Short task: Quote the rows below verbatim, beginning at the first row and stopping after the line that contains "click(x=756, y=144)".

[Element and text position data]

__________

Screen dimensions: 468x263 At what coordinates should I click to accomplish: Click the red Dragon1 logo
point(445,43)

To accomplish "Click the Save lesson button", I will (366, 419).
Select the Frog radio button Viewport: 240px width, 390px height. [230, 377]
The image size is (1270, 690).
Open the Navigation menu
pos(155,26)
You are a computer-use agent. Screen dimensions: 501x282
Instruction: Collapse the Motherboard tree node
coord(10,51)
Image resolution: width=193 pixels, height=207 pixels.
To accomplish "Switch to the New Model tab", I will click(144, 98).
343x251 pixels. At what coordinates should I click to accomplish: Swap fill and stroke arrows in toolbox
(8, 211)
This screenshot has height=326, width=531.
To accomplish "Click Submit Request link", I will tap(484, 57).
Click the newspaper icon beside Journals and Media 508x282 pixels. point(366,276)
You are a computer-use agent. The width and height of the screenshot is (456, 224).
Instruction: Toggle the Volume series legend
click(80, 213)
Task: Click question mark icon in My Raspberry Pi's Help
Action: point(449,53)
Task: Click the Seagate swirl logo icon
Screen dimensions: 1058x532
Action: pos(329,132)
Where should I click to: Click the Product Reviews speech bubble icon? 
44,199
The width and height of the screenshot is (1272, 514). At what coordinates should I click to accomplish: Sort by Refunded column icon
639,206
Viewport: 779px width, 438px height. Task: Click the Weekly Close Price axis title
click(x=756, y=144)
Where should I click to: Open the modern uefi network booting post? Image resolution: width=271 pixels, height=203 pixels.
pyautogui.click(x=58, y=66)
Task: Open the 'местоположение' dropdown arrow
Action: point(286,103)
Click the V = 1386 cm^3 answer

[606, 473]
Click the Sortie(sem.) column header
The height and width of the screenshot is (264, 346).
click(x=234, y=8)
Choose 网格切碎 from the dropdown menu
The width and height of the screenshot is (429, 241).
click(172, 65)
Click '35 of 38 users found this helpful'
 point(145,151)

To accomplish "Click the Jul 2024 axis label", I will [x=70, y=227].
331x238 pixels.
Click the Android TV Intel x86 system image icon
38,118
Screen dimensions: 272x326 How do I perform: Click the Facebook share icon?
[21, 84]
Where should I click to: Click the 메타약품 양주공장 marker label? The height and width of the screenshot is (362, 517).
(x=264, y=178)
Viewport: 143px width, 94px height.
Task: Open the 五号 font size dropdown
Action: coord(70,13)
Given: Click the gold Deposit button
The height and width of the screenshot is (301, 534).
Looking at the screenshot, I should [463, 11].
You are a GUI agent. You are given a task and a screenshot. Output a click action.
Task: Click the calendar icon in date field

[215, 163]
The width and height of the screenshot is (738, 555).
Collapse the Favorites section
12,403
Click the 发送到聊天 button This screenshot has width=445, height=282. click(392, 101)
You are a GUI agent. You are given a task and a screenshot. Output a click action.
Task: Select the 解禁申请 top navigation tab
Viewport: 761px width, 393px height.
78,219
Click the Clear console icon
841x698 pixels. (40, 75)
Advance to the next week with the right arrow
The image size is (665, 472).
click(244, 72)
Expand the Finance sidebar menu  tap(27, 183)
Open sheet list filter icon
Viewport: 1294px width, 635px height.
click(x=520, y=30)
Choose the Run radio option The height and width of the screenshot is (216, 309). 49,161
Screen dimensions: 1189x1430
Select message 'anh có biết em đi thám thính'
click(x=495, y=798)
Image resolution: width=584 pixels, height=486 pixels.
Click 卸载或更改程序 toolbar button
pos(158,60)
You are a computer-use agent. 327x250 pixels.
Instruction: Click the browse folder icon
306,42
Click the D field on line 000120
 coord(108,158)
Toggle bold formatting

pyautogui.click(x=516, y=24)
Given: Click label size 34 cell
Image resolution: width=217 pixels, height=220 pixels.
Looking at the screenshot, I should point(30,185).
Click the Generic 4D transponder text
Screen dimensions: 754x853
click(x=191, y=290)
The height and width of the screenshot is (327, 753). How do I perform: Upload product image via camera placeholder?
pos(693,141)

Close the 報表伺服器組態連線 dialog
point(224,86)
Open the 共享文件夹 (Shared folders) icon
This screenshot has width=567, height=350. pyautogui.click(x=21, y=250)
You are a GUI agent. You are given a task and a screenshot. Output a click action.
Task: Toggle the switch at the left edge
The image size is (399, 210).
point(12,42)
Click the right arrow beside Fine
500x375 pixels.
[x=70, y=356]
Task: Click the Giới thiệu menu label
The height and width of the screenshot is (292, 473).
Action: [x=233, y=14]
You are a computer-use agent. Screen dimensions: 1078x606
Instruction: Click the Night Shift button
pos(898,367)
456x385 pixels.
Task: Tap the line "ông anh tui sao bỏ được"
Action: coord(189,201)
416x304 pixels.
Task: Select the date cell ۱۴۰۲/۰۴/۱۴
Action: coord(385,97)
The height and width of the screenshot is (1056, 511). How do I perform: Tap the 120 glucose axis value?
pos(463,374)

__________

Solution to the problem:
Screen dimensions: 468x263 At what coordinates should I click to accomplish: Click the red Dragon1 logo
point(445,43)

To accomplish "Click the Save lesson button", I will (366, 419).
Select the Frog radio button Viewport: 240px width, 390px height. [230, 377]
The image size is (1270, 690).
Open the Navigation menu
pos(155,26)
You are a computer-use agent. Screen dimensions: 501x282
Instruction: Collapse the Motherboard tree node
coord(10,51)
Image resolution: width=193 pixels, height=207 pixels.
To accomplish "Switch to the New Model tab", I will click(144, 98).
343x251 pixels. At what coordinates should I click to accomplish: Swap fill and stroke arrows in toolbox
(8, 211)
This screenshot has height=326, width=531.
To accomplish "Click Submit Request link", I will tap(484, 57).
Click the newspaper icon beside Journals and Media 508x282 pixels. point(366,276)
You are a computer-use agent. The width and height of the screenshot is (456, 224).
Instruction: Toggle the Volume series legend
click(80, 213)
Task: Click question mark icon in My Raspberry Pi's Help
Action: point(449,53)
Task: Click the Seagate swirl logo icon
Screen dimensions: 1058x532
Action: pos(329,132)
Where should I click to: Click the Product Reviews speech bubble icon? 
44,199
The width and height of the screenshot is (1272, 514). At what coordinates should I click to accomplish: Sort by Refunded column icon
639,206
Viewport: 779px width, 438px height. Task: Click the Weekly Close Price axis title
click(x=756, y=144)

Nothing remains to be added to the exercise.